— BEGIN MATERIAL PROVIDED —
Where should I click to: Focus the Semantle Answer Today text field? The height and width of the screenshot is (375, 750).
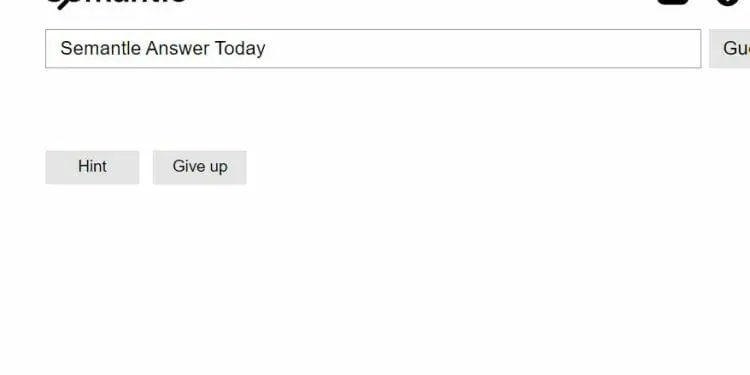pyautogui.click(x=373, y=49)
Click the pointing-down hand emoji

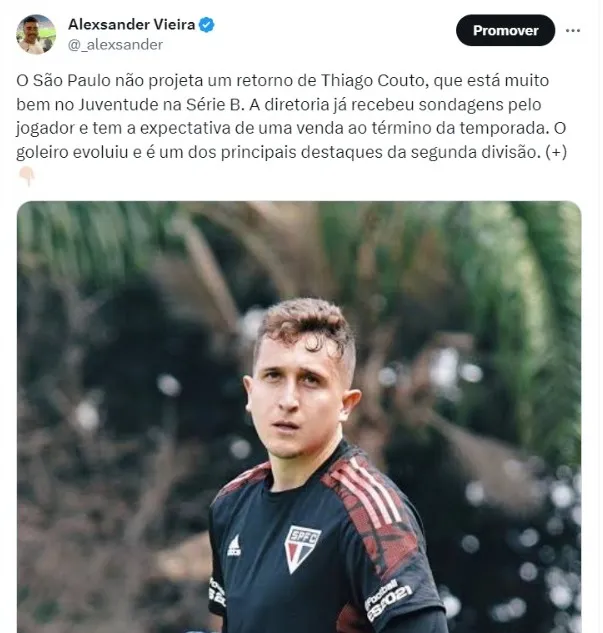(x=27, y=176)
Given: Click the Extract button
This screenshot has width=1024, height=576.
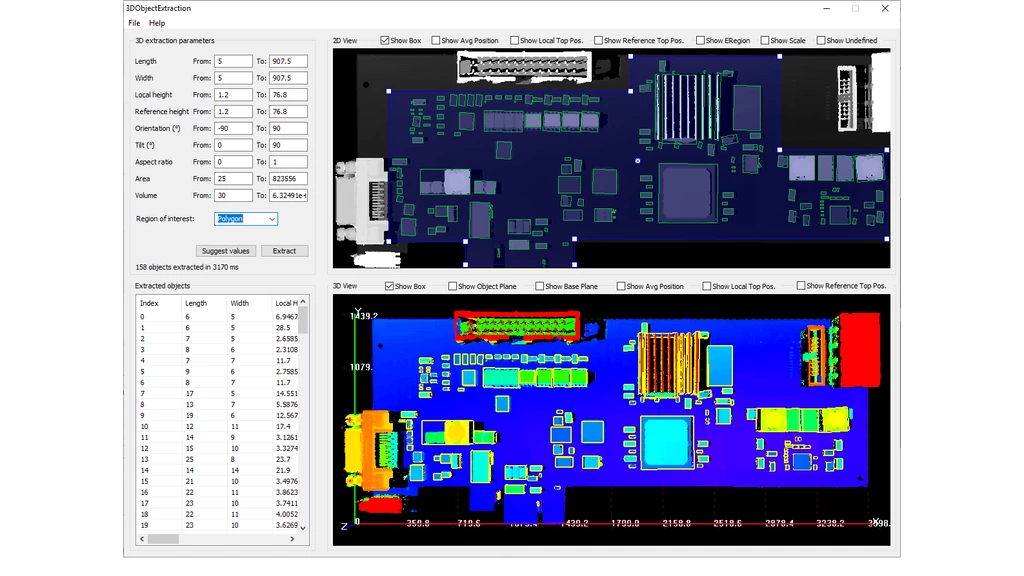Looking at the screenshot, I should 284,251.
— END MATERIAL PROVIDED —
(TASK TO CARRY OUT):
Update every row above by replacing "text field" with "input box", keeping all other text unchanged. Leave the pictures out of your output.

(RESULT FOR THIS TASK):
Where should I click to: Focus the Semantle Answer Today input box? The height and width of the screenshot is (375, 750).
pyautogui.click(x=373, y=49)
Click the pointing-down hand emoji

(x=27, y=176)
Given: Click the Extract button
This screenshot has width=1024, height=576.
Looking at the screenshot, I should 284,251.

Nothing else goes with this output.